Mehbit
Mesnevi-i Nuriye’de şöyle bir cümle var:
“Ve öyle Muhammed (a.s.m.) ki, âyât-ı bâhire, mu'cizat-ı katıa ve secâyâ-yı sâmiye ve ahlâk-ı âliye sahibi olmakla mehbit-i vahy-i İlâhî olmuştur.”
Mehbit-i vahy, vahyin indiği yer / zaman / kişi anlamına geliyor. Benim için ziyadesiyle enteresan olan husus, müellifin menzil yerine mehbit kavramını kullanması. Zira bana kalsa, Kur’an’ın inzal edildiğini (indirildiğini) bildiren sayısız ayete istinaden menzil-i vahy demesi lazımdı. Ey muhterem, neden menzil demek varken mehbit diyorsun?
Bunun benim zihnimdeki tek açıklaması aşağıdaki ayete bakıyor:
وَقُلْنَا اهْبِطُوا بَعْضُكُمْ لِبَعْضٍ عَدُوٌّ
“Biz de dedik: Bazınız, bazınıza düşman olarak inin.” 2:36
Burada bahsedilen inişin kontekstini hatırlarsak, Adem ve eşine yasak ağaca yaklaşmamaları emrediliyor ve fakat Şeytan’ın tuzağına düşerek emre itaatsizlik ediyorlar. Akabinde de Rabb onları arza indiriyor. İndirilen kimseler emre gereği gibi itaat etmemişler ve kendilerini suçlu biliyorlar. Bu tür bir indiriliş bize bir “ceza” gibi geliyor. Acaba hakikaten öyle mi?

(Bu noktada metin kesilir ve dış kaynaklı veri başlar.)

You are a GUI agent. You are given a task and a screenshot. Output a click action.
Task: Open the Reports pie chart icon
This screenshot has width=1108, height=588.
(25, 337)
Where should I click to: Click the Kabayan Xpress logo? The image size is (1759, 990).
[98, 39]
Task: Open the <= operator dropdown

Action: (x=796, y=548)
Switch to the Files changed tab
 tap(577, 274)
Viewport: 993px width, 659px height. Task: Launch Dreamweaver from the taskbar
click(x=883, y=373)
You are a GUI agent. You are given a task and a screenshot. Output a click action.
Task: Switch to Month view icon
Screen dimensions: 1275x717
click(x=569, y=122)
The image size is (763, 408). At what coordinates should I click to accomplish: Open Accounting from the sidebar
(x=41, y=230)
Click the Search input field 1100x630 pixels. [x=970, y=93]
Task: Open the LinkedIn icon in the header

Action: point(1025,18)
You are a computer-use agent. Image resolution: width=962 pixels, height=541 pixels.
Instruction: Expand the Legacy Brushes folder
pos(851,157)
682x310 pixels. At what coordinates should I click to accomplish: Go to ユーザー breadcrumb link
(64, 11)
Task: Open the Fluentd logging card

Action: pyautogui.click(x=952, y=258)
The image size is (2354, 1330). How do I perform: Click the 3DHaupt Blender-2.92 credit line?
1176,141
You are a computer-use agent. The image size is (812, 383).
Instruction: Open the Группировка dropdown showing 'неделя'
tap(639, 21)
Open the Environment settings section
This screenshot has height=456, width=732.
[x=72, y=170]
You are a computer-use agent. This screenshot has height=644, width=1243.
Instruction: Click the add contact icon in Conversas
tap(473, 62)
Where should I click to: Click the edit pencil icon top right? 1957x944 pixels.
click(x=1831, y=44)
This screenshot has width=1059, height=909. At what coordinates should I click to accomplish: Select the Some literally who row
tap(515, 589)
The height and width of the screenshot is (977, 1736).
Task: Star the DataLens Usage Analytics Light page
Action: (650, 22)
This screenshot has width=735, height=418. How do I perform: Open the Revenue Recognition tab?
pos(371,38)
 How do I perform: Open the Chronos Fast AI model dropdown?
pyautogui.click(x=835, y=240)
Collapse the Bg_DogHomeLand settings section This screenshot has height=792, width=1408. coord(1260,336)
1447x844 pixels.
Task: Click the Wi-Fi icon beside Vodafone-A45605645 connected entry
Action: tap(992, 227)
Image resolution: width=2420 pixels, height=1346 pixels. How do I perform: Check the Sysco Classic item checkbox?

Mehbit-i vahy tabiri bu kıssa ile Rasulullah (asm) ve ona indirilen Kur’an arasında irtibat kurarak dünyaya indirilmemizin bir ceza olmadığını, bilakis aynen Kur’an’ın indirilmesi gibi çok şerefli bir vazifelendirme olduğunu bize haber veriyor. Ziyadesiyle çetin bir sınava sokulduğumuz (90:4) [2] ve çok mühim sonuçlara gebe bu alemdeki hayatımızda bizimle beraber indirilen vahiy ile elimizden tutulduğuna ve buradaki tecrübemizden maksadın Rabbe eğitim almış bir tarzda dönmemiz olduğuna işaret ediyor. Bir başka deyişle, nasıl ki bir asansör sadece aşağı inmez, hem aşağı iner hem de yukarı çıkar, kainat apartmanının alt katı (menzili / mehbiti) olan bu aleme indirilenlenler de vazifelerini tamamladıktan sonra yukarı çıkarılıyorlar. Fakat insanın sair canlı ve cansız eşyadan farkı, vazifesinin önemi ve şerefi itibariyle asansörü olan vahyi kendisi bulması, talep etmesi ve ona kendi iradesi ile binmesi gerekiyor:
“Baktım ki, o asansörler gibi nuranî menziller her tarafta var. Hattâ iki seyahatimde ve zeminin öteki yüzünde onları görmüştüm, anlamamıştım. Şimdi anlıyorum ki, şunlar Kur'ân'-ı Hakîmin âyetlerinin cilveleridir.” 30. Söz
Asansör her tarafta ve özellikle de ayağımızı bastığımız yerde. Aslında zaten asansörün içindeyiz ve fakat farkında değiliz. Anne sütü yeni doğmuş bir bebeğin ağzına kadar nasıl ulaştırılıyorsa, her neyi tecrübe ediyorsak vahyi Musa’nın asası gibi o tecrübeye vurup oradan bir pınar çıkarabileceğimiz bize bildiriliyor. Rabb-ur Rahim bizimle, an itibariyle bize nazar ediyor (52:48) [1] ve bizi yerleştirdiği asansörün “yukarı çık” düğmesine basmamızı bekliyor.